It may not be out of place to mention here that the above-named Patrick Huges lost his youthful life in a bathing fatality at Westport Quay, August 1917. He was a youth of much promise, faithful and true to the very core, and his early demise was much regretted by his fellow prisioners and a host of admirers, – R.I.P.

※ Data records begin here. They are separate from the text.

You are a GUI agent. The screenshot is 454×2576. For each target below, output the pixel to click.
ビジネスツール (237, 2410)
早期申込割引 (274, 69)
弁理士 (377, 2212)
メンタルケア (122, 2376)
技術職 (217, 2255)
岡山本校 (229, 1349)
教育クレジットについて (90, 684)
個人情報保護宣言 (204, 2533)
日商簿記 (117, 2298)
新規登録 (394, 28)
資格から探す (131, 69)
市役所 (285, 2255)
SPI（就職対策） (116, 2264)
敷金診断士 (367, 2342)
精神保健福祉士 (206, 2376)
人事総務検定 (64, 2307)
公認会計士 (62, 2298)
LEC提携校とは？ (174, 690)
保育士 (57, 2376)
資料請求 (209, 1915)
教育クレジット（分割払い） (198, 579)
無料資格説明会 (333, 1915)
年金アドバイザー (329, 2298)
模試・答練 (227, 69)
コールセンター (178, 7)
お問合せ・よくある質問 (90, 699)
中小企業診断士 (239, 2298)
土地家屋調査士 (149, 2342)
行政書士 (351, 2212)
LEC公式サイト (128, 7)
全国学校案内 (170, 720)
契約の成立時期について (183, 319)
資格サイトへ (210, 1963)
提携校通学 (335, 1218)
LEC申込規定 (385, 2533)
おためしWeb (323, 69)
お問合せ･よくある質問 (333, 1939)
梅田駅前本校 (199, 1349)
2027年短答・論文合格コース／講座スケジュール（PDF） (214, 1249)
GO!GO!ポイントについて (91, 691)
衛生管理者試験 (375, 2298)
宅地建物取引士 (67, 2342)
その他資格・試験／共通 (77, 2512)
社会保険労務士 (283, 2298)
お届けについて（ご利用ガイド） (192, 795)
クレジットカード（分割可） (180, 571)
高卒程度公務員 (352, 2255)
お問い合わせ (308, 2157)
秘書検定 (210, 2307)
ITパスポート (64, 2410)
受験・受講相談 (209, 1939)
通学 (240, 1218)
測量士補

At 7.30 we were all handcuffed and let out through the barrack yard on to Shop Street where hundreds of spectators were assembled, some of whom were sympathetic looking, others scornful looking; curiosity attracted the remainder – the entire spectacle was nature’s own. Some forty members of the R.I.C. and a large number of cavelrymen escorted us from the barrack on by mill Street, the Fair Green, Altamont Street, to Westport Railway Station, and at 8 o’clock, Irish time, our first train journey was begun. Our train arrived at Castlebar station about half-past 8 or a little later. We had a short delay there putting a guard in order, this being done, “quick march” was given and in a few minutes we were bravely marching into the county town, and in less than falf an hour we were inside the grim looking walls of Castlebar jail. We were then led on to a large, but narrow, hall where our eighteen names were called out. the other seventeen men were first called out, and finally the warder or jailer or whatever his profession was, shouted out “Peter Tunney.” I stayed still and said “my name is not Peter, you must have the wrong man.” Ah” but what a shock I go when he yelled out at the top of his voice; “You have come in here as Peter and as Peter you will get what you deserve, come on.” His horrid yells amused me, so without a murmur I followed him till he showed me a door to cell “49” which I entered and then locked the door leaving me in solitude.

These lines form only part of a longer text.